Яков Маркович вынул из кармана сложенную «Трудовую правду», расстелил, уселся, сопя.
– Ладно! – Слава присел рядом. – Допустим, убеждений нет, но честность – простая человеческая честность еще есть?
– Хе! Честность… Кому она нужна? Разве может желчь разлиться по телу и сделать его здоровым? Нет, я хочу утонуть в трясине лжи вместе со всеми, на кого я израсходовал жизнь. Твердя изо дня в день всю эту чушь о светлых идеалах, я изо всех сил тяну их в омут. Честность только тормозит.
– А как же совесть?
– Совесть?… – Раппопорт умолк, глаза его стали злыми. Он поморщился от боли, вытащил из кармана конфету, развернул, пососал. Желудочный сок устремился на конфету. Яков Маркович рыгнул, и ему стало легче. – Вы, Слава, моей совести не видели, и сам я тоже. Если она и была, ее давно направили в нужное русло. Мать моя в царской ссылке сидела за то, чтобы я был свободен. А я? Мне велели рассказать побольше, не то посадят жену. Там я кончил университет совести. А от сына я теперь слышу, что это я виноват в том, что наша свобода хуже тюрьмы, и обвиняю в этом свою мать. Цепь замкнулась. На кой ляд мне маяться с совестью? Остатки сил я потрачу на доказательство, что наш советский паралич – самый прогрессивный.

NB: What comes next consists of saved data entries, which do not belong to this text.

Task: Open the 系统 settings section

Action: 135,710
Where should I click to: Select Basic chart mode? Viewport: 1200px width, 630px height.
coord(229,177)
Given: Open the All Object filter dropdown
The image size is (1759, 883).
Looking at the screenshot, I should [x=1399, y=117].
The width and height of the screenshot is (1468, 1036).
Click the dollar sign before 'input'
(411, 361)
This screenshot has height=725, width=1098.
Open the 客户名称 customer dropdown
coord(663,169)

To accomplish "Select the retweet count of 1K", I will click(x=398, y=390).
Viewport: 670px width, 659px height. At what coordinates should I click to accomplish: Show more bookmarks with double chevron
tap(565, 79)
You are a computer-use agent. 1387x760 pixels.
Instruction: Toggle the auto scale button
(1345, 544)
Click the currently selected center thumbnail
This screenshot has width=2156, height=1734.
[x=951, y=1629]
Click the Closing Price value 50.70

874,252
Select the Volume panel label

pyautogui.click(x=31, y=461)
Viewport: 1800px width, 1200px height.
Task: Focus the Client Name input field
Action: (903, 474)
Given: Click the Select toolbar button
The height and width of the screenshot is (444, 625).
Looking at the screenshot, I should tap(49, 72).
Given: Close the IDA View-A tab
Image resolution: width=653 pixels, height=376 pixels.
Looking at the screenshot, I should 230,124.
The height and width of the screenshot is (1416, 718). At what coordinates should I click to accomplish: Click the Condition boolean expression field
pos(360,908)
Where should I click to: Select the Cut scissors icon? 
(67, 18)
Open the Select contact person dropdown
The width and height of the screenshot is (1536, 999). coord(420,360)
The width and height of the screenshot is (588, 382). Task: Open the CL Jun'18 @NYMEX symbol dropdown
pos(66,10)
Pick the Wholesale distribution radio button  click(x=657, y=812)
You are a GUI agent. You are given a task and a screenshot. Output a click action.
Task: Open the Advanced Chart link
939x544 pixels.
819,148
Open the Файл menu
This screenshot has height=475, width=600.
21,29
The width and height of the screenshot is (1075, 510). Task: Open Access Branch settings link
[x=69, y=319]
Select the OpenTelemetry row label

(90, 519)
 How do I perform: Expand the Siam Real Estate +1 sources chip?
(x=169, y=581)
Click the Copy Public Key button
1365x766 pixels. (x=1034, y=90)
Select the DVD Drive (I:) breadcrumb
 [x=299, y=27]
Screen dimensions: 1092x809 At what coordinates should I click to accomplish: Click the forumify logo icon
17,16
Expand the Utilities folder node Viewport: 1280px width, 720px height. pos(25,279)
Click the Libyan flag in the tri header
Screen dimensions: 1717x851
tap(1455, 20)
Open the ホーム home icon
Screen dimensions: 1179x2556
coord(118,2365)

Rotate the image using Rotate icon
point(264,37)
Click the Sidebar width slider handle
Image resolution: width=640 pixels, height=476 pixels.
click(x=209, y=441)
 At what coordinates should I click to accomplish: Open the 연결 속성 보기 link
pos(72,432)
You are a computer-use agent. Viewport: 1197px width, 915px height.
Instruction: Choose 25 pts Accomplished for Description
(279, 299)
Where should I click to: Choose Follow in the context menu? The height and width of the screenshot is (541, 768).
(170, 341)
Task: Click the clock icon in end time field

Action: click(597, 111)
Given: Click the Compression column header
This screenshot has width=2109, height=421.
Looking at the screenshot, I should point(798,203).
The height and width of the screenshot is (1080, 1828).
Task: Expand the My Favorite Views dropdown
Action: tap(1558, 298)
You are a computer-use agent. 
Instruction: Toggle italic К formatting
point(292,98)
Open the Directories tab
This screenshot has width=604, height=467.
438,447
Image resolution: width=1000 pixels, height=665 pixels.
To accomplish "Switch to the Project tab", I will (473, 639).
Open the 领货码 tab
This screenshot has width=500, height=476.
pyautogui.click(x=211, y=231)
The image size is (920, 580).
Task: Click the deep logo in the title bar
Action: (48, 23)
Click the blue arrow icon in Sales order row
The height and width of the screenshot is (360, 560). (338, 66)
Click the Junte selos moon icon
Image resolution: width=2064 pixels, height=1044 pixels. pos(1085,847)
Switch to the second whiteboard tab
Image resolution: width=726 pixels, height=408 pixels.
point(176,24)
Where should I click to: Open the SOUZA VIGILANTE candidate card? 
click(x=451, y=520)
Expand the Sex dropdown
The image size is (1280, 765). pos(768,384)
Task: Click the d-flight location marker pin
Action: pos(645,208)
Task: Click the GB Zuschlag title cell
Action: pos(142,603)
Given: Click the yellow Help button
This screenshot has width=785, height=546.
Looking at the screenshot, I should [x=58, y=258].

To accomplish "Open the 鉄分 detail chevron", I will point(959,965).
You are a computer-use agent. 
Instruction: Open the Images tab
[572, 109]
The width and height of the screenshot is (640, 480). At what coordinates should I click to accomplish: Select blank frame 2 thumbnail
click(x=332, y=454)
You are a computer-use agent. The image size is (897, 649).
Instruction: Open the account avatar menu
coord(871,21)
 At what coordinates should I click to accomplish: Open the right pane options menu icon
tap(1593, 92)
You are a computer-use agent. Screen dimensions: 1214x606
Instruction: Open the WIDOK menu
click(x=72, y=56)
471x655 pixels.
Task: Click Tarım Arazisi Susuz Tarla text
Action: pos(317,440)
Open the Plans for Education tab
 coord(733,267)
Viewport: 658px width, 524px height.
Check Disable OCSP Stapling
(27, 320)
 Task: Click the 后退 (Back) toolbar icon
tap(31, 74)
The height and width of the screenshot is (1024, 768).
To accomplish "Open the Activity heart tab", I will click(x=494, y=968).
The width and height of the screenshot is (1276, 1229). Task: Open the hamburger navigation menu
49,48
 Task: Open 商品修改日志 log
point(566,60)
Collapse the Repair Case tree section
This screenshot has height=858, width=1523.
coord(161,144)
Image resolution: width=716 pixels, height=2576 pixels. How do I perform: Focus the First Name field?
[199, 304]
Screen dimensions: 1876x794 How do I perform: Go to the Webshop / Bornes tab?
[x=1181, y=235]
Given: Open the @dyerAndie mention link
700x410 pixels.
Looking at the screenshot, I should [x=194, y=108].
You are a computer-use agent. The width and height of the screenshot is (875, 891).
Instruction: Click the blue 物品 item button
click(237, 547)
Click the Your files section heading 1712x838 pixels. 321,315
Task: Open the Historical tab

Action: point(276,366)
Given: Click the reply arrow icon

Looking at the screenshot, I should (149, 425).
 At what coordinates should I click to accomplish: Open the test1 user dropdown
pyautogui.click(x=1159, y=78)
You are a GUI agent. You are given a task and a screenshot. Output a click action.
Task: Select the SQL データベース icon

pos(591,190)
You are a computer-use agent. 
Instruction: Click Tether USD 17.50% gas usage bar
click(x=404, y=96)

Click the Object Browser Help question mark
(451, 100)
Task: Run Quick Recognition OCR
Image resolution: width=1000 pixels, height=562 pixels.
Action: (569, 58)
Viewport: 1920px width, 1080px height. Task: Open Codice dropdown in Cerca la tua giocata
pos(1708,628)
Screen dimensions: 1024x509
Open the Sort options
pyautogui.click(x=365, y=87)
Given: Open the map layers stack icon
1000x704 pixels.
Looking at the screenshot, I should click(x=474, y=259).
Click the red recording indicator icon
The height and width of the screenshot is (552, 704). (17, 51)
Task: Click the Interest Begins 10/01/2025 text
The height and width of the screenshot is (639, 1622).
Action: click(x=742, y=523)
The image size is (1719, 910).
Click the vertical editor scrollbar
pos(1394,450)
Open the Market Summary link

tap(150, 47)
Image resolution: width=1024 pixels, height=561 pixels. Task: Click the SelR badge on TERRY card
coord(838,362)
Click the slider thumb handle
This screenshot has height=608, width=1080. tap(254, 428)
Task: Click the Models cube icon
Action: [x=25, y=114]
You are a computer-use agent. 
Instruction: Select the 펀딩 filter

– Ну, Рап, вы Мистификатор!
– Я? Да это век такой. Если потомки обзовут нашу эру, то не атомной, не космической, а – Эрой Великой Липы. А я, ее сын, даром хлеб не ем. Я нужен. Макарцев держит меня, потому что со мной он спокоен. Сам он ничтожество, хотя и корчит из себя порядочного. И Ягубов без меня червяк! Не на Ленина, а на меня надо молиться. Да Ленина, с его путаницей мыслей, я бы в «Трудовую правду» литсотрудником не взял. У нас его давно бы посадили за левизну и правизну. Данный строй может существовать только благодаря таким червеобразным, как я. Вопросы есть?
Ивлев обратил внимание на молодую женщину с коляской, поглядел на ее длинные ноги в ботинках, сказал:
– Чепуха, конечно, но спрошу. А что если бы произошло невероятное?
– Интересно! Через сколько лет – через пятьдесят или пятьсот? Эта земля, дружище, может, как никакая другая, страданиями и терпением заслужила от Бога более порядочную власть. И прессу… Но…
– А вы?
Раппопорт прикрыл ладонью глаза, задумался.
– Я? Я часть этой системы и этой страны, винтик. Куда же мне деваться, поскольку я еще не умер? Я думаю одно, говорю другое, пишу третье. Какая богатая интеллектуальная жизнь! Нет, атмосфера нашей прессы уникальна, и только в ней я дышу полной грудью.
– Что же вы тогда будете делать?
Старичок-пенсионер, постукивая клюкой, подошел к скамье, покашлял и осторожно сел на край. Раппопорт не отвечал, поднялся, сложил газету и спрятал в карман. Они снова пошли вдоль бульвара, и только тогда Яков Маркович прохрипел:
– Что буду делать лично я? Это вы серьезно? Знаете, тогда ведь границу откроют. Я, пожалуй, тогда эмигрирую, если, конечно, доживу.
– Вы? Побежите от свободы? Но куда?!
– А что? На Западе принято считать, что данная идеология привлекает нищие народы. В действительности она привлекает только честолюбивых насильников, своих и чужих. Эти ребята понимают, что отсталых легко обмануть. Кроме того, на свете еще немало наивных людей, которые просто устали от благоденствия.
– Разве их ничему не научил наш зоосад?
– Клетку можно почувствовать только изнутри. А у них руки чешутся по цепям. У них сладостное предчувствие зуда от кнута. Погаси свет – и тараканы лезут изо всех щелей. Уж они уговаривать себя не заставят, схавают все, что плохо лежит. А схватив, первым делом отгородятся от мира колючей проволокой и начнут выпускать – что? Конечно, «Правду».
– «Трудовую правду»?
– Не возражаю! В любом случае, сразу понадобятся профессиональные лжецы.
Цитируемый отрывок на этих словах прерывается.